Search Engine Robots or Web Crawlers
Most of the common users or visitors use different available search engines to search out the piece of information they required. But how this information is provided by search engines? Where from they have collected these information? Basically most of these search engines maintain their own database of information. These database includes the sites available in the webworld which ultimately maintain the detail web pages information for each available sites. Basically search engine do some background work by using robots to collect information and maintain the database. They make catalog of gathered information and then present it publicly or at-times for private use. In this article we will discuss about those entities which loiter in the global internet environment or we will about web crawlers which move around in netspace.
We will learn · What it’s all about and what purpose they serve ? · Pros and cons of using these entities. · How we can keep our pages away from crawlers ? · Differences between the common crawlers and robots. In the following portion we will divide the whole research work under the following two sections : I. Search Engine Spider : Robots.txt.
II. Search Engine Robots : Meta-tags Explained. I. Search Engine Spider : Robots.txt What is robots.txt file ? A web robot is a program or search engine software that visits sites regularly and automatically and crawl through the web’s hypertext structure by fetching a document, and recursively retrieving all the documents which are referenced. Sometimes site owners do not want all their site pages to be crawled by the web robots. For this reason they can exclude few of their pages being crawled by the robots by using some standard agents. So most of the robots abide by the ‘Robots Exclusion Standard’, a set of constraints to restricts robots behavior. ‘Robot Exclusion Standard’ is a protocol used by the site administrator to control the movement of the robots.

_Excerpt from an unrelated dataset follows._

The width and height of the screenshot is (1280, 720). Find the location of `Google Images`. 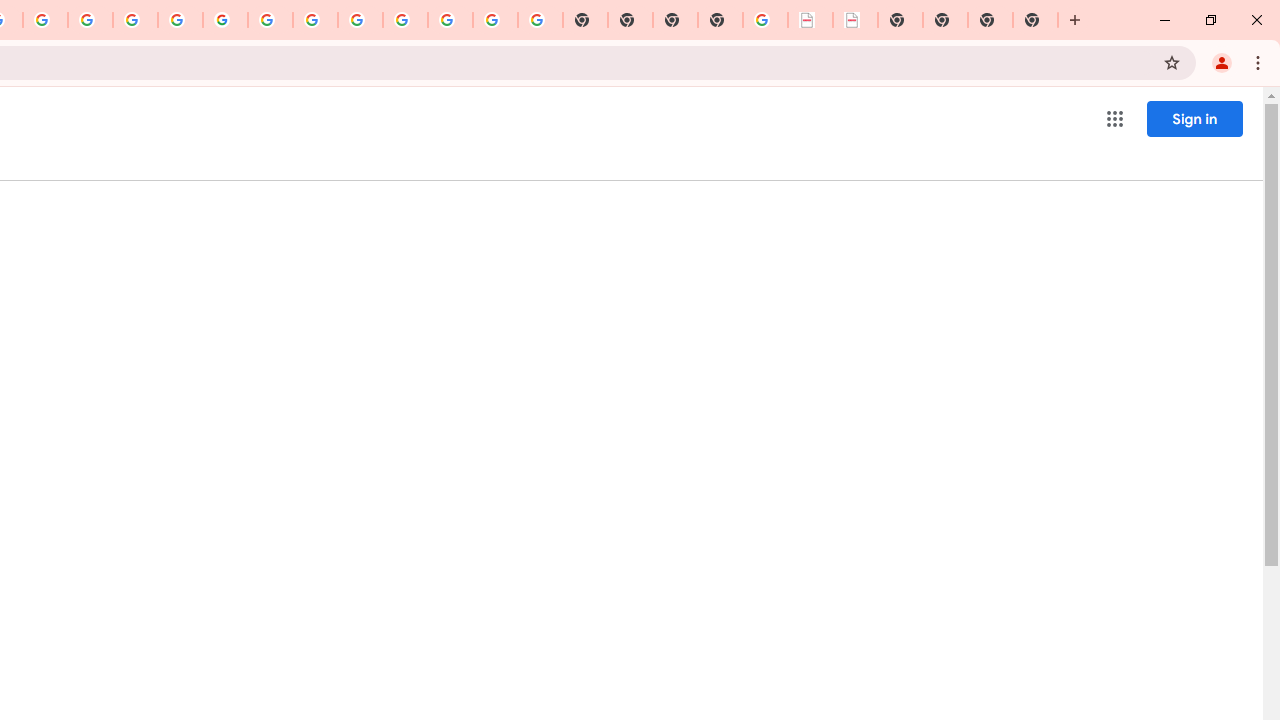

Google Images is located at coordinates (540, 20).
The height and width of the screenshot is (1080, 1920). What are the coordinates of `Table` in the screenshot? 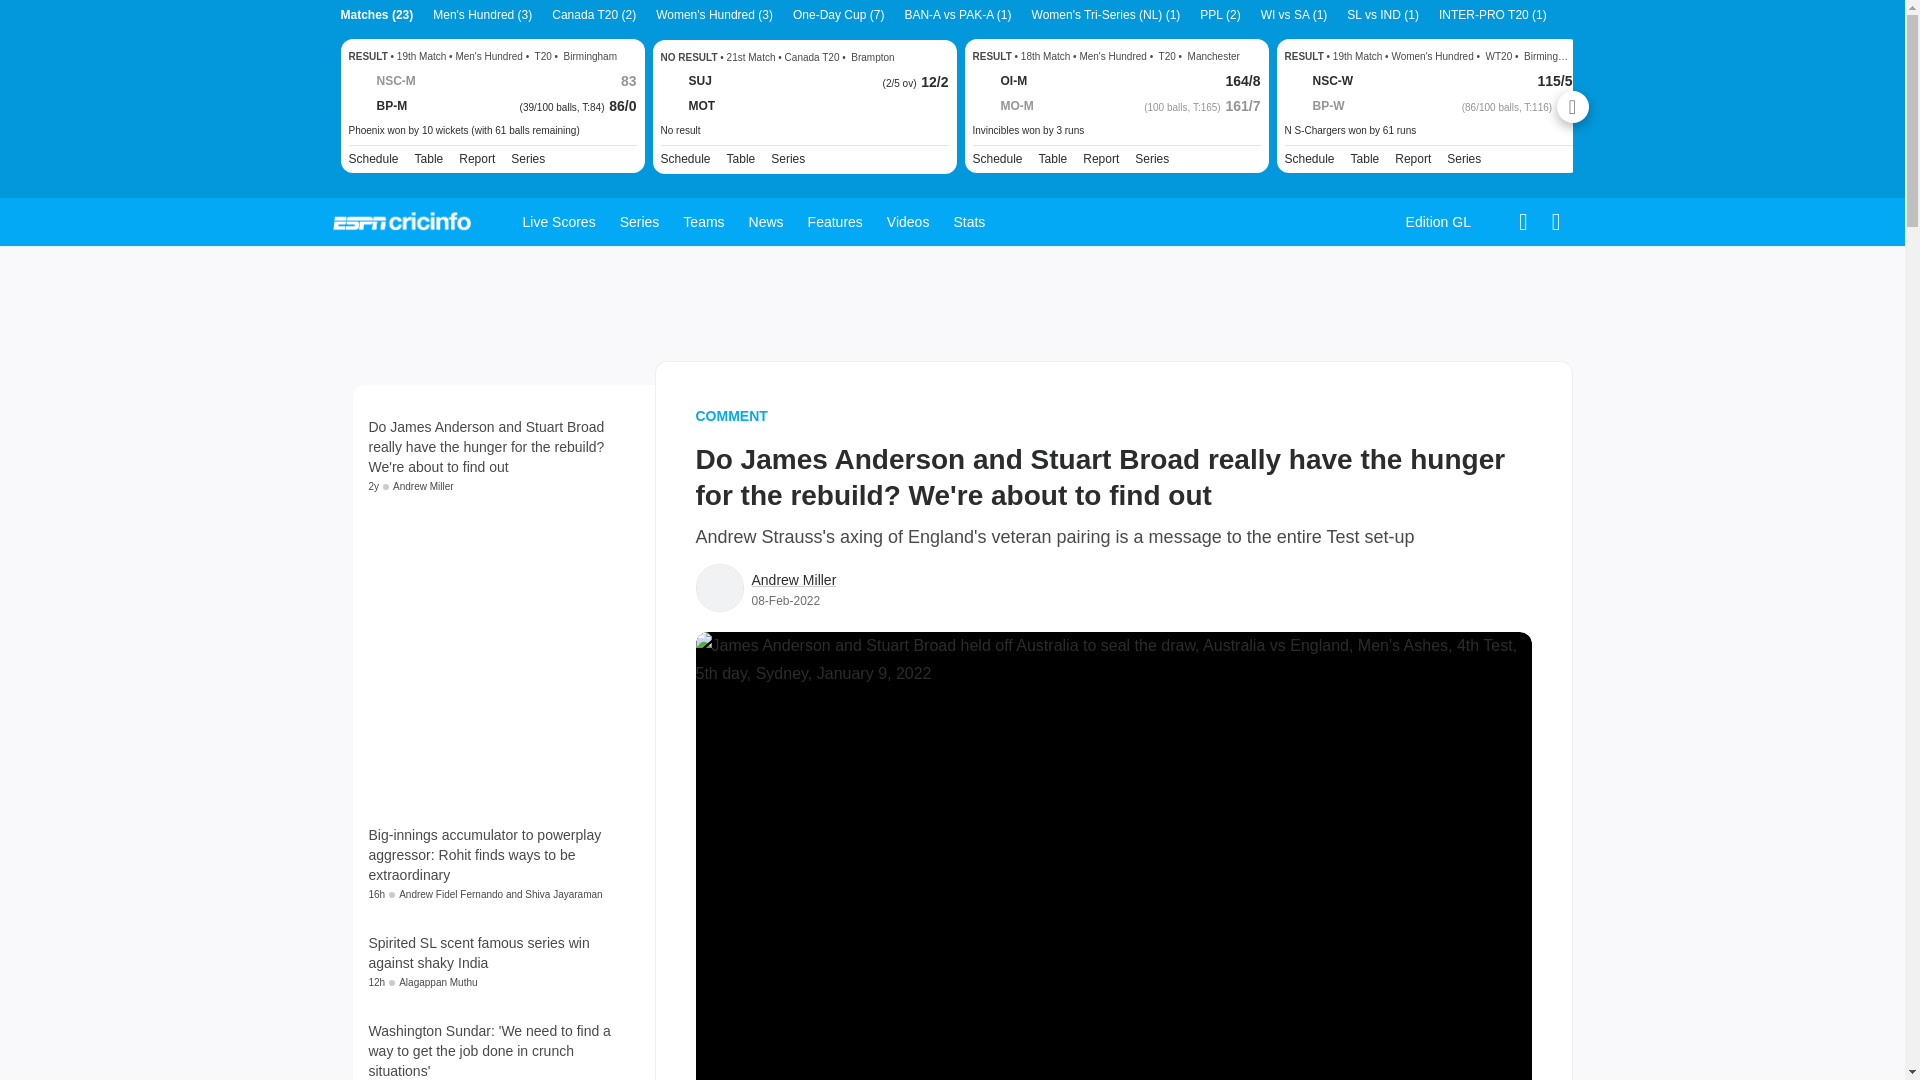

When search engine robots come to a site it will search for a file named robots.txt in the root domain of the site (http://www.anydomain.com/robots.txt). This is a plain text file which implements ‘Robots Exclusion Protocols’ by allowing or disallowing specific files within the directories of files. Site administrator can disallow access to cgi, temporary or private directories by specifying robot user agent names. The format of the robot.txt file is very simple. It consists of two field : user-agent and one or more disallow field.
What is User-agent ? This is the technical name for an programming concepts in the world wide networking environment and used to mention the specific search engine robot within the robots.txt file. For example : User-agent: googlebot We can also use the wildcard character “*” to specify all robots : User-agent: * Means all the robots are allowed to come to visit. What is Disallow ? In the robot.txt file second field is known as the disallow: These lines guide the robots, to which file should be crawled or which should not be. For example to prevent downloading email.htm the syntax will be: Disallow: email.htm Prevent crawling through directories the syntax will be: Disallow: /cgi-bin/ White Space and Comments : Using # at the beginning of any line in the robots.txt file will be considered as comments only and using # at the beginning of the robots.txt like the following example entail us which url to be crawled.
# robots.txt for www.anydomain.com Entry Details for robots.txt : 1) User-agent: * Disallow: The asterisk (*) in the User-agent field is denoting “all robots” are invited. As nothing is disallowed so all robots are free to crawl through. 2) User-agent: * Disallow: /cgi-bin/ Disallow: /temp/ Disallow: /private/ All robots are allowed to crawl through the all files except the cgi-bin, temp and private file. 3) User-agent: dangerbot Disallow: / Dangerbot is not allowed to crawl through any of the directories. “/” stands for all directories.